(WHAT THE EXERCISE ASKS): Present the material from its start through the line containing "tap(342, 79)", inclusive, as a Markdown table with the columns Row and Line, numbering each line and omitting blank lines.

--

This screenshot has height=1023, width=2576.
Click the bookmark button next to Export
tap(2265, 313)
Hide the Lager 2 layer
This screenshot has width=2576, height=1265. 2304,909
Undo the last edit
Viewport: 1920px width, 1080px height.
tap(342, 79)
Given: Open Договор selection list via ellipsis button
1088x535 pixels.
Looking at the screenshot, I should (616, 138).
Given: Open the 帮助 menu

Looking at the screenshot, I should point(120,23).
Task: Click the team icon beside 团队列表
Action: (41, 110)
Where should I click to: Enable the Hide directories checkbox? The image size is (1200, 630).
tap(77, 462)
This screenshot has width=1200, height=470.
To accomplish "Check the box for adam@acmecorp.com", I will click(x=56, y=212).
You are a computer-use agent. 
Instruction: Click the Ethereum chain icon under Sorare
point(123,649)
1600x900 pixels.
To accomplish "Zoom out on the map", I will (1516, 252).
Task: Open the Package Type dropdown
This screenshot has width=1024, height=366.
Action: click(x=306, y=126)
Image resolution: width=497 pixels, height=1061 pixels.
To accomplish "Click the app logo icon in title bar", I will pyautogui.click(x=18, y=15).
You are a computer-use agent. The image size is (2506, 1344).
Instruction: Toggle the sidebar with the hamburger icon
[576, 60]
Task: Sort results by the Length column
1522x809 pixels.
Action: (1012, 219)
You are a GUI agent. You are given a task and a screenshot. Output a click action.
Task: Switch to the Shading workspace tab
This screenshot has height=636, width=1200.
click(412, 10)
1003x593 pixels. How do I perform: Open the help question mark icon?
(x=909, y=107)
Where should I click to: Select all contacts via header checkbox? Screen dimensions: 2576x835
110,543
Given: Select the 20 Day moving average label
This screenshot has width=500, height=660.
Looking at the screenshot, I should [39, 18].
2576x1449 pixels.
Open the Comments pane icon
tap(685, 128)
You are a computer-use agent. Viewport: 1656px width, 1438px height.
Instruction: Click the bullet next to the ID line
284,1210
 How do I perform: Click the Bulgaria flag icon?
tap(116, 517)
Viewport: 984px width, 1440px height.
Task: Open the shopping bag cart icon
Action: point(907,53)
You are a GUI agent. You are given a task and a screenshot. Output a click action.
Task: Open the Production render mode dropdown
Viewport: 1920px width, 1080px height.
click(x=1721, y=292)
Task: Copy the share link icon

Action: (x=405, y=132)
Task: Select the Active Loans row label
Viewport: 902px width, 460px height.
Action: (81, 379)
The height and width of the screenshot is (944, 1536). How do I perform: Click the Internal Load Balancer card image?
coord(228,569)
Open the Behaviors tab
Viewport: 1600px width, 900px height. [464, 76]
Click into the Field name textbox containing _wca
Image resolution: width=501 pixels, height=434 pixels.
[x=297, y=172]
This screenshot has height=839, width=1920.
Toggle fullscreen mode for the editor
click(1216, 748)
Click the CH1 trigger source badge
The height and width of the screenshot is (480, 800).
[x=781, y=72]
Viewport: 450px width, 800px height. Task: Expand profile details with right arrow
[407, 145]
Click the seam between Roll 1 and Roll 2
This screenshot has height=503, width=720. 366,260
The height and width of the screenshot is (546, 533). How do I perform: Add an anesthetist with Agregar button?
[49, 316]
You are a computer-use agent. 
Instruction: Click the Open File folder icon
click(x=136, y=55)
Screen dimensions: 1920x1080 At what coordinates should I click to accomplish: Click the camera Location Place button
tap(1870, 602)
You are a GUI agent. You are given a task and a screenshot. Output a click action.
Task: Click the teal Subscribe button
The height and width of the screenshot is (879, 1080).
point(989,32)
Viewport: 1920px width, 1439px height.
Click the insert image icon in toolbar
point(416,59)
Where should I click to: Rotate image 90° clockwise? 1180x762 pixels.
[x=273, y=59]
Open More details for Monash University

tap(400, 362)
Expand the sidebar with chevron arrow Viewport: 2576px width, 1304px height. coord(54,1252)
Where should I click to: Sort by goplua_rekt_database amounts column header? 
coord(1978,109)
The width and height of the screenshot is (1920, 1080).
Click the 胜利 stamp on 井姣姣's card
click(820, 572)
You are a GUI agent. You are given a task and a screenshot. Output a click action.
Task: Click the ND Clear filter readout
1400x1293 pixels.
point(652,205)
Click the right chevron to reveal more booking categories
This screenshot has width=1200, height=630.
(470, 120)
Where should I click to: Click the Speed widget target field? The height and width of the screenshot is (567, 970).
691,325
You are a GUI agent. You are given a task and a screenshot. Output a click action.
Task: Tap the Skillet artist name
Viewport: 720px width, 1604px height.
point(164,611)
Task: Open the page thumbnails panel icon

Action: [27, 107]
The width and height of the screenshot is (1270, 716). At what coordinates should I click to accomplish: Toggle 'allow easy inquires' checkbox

--

(RIGHT ANSWER):
| Row | Line |
|---|---|
| 1 | This screenshot has height=1023, width=2576. |
| 2 | Click the bookmark button next to Export |
| 3 | tap(2265, 313) |
| 4 | Hide the Lager 2 layer |
| 5 | This screenshot has width=2576, height=1265. 2304,909 |
| 6 | Undo the last edit |
| 7 | Viewport: 1920px width, 1080px height. |
| 8 | tap(342, 79) |